On Fridays there is a Turkish market by Kottbusser Tor, one of the many markets you can find just about any day of the week around Berlin (and, I think, most European cities). This one, running along the south ‘Ufer’ river bank in Kreutzberg is the place to go for olives, nuts, dried fruit, rolls of fabric, rose flavored ground cow bones (ok, ok, actually just the gelatin of turkish delight), grape leaves, spices and lots of kakis (a persimmon fruit that I have been obsessed with for the last month. They are the most amazing experience ever if you can pick a good ripe one.
Unlike persimmons that I’m used to, they don’t need to be soft to be ripe; certain varieties can be still pale yellow and crunchy and be ready. But unripe, OH they are so astringent which, if you don’t know, is just awful….where was I, ah at the market).
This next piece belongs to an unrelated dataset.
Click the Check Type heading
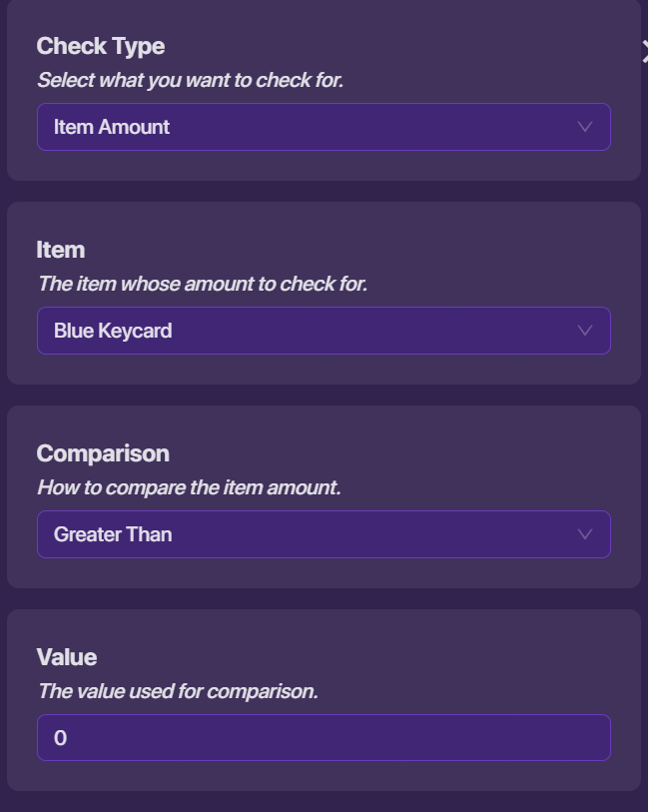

I like how it is almost too crowded to walk down the row of stands. Not that there are that many people but the space is comfortably narrow and I am cramped between the bags of rice and grains on one side and on the other, milk white stacks of cheese behind glass. I can’t really tell the difference between the French sheep cheese and the Bulgarian sheep mountain cheese; it’s all feta to me, but I go with the mountain cheese.
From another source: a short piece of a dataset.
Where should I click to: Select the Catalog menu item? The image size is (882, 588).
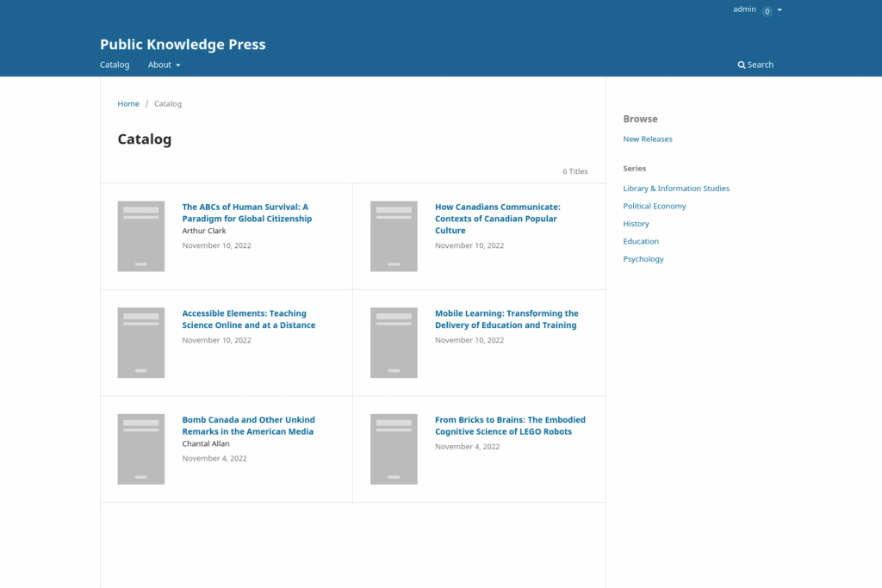point(114,65)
The fruit and vegetable stands are green and so much orange. Besides carrots, there’s clementines and satsumis and oranges and more oranges and kakis and mangoes and papaya and pomegranates and humongous slices of butternut squash. The stand owners call out, ‘best price for sharons, here here’, or ‘scarves, gloves, everything, one euro one euro’.
At home I am surprised to realize I bought almost exclusively tropical fruit, walnuts, and three small squares of turkish delight, rose flavored.